Template Function lib3d::computeNormalError

Function Documentation

template<typename T>
void lib3d::computeNormalError(const cv::Mat &iComputedNormalMap, const cv::Mat &iGroundtruthNormalMap, T &oAvgAngError, T &oAngErrorStdDev, T &oComputedDensity, T &oGroundtruthDensity, const cv::Mat &iRoiMask = cv::Mat())

Compute Average Angular Error error between two normal maps.

Note

Since lib3d::types::NormalMap is a subclass of they can be passed directly to this function.

Parameters:
  • iComputedNormalMap[in] Computed normal map with normalized vectors.

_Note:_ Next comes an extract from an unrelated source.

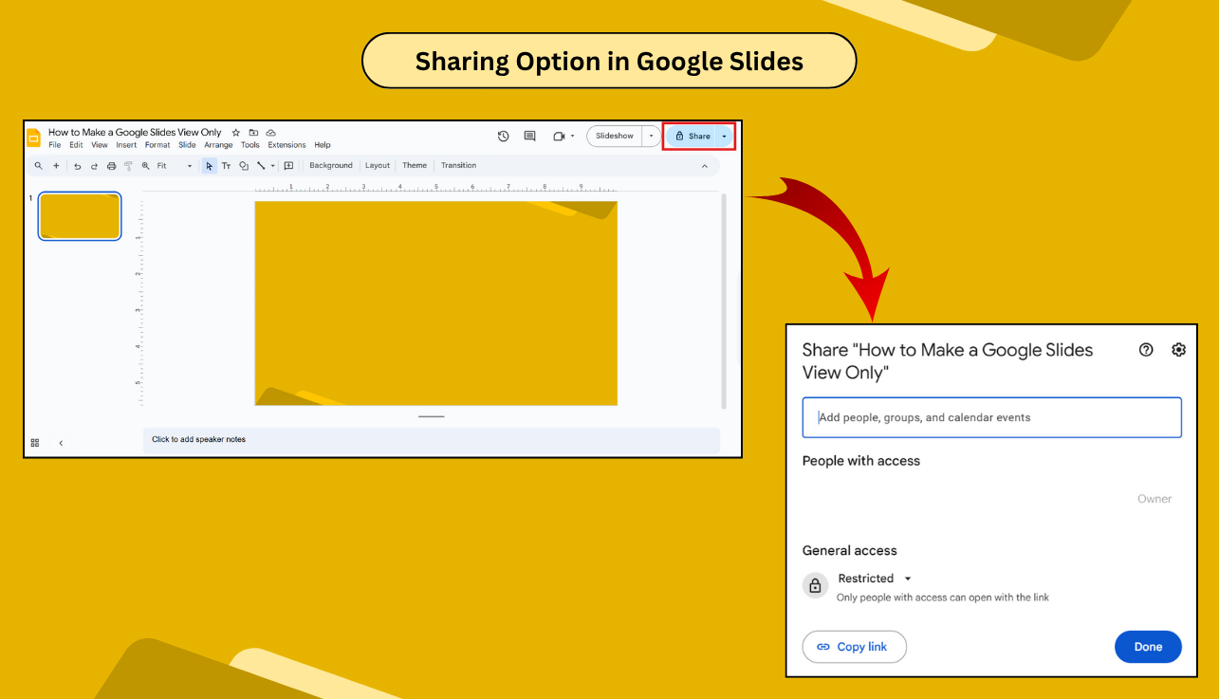Click the Done button
The height and width of the screenshot is (699, 1219).
pos(1148,647)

  • iGroundtruthNormalMap[in] Ground truth normal map with normalized vectors.

  • oAvgAngError[out] Average Angular Error in radian:

    \[\text{AAE} = \frac{1}{m}\sum_{m}\delta(\mathrm{n}, \hat{\mathrm{n}})\ ,\ \ \text{with}\ \delta(\mathrm{n}, \hat{\mathrm{n}}) = \cos^{-1}\langle \mathrm{n}, \hat{\mathrm{n}} \rangle.\]
    With \(\mathrm{n}\) and \(\hat{\mathrm{n}}\) being the predicted normal and the ground truth normal value, and \(m\) being the pixels for which both \(\mathrm{n}\) and \(\hat{\mathrm{n}}\) exist. In this, \(\delta(\mathrm{n}, \hat{\mathrm{n}})\) can be considered as the enclosed angles between the two vectors. Both normal vectors need to be normalized.

  • oAngErrorStdDev[out] Standard deviation of the pixel wise average angular error:

    \[\sigma\text{-AE} = \sqrt{\frac{\sum_{m}\left(\delta(\mathrm{n}, \hat{\mathrm{n}}) - \text{AAE}\right)^2}{m}}.\]
    Under the assumption that the ground truth is sufficiantly smooth, this will indicate the smoothness of the estimate. If \(\sigma\text{-AE}\) is small, it can be assumed that the estimate is just as smooth as the groundtruth, but might have a certain offset.

  • oComputedDensity[out] Density of computed normal map.

  • oGroundtruthDensity[out] Density of ground truth normal map.

  • iRoiMask[in] Binary mask indicating region of interest. If provided the error is only calculated for the pixels for wich iRoiMask = 1.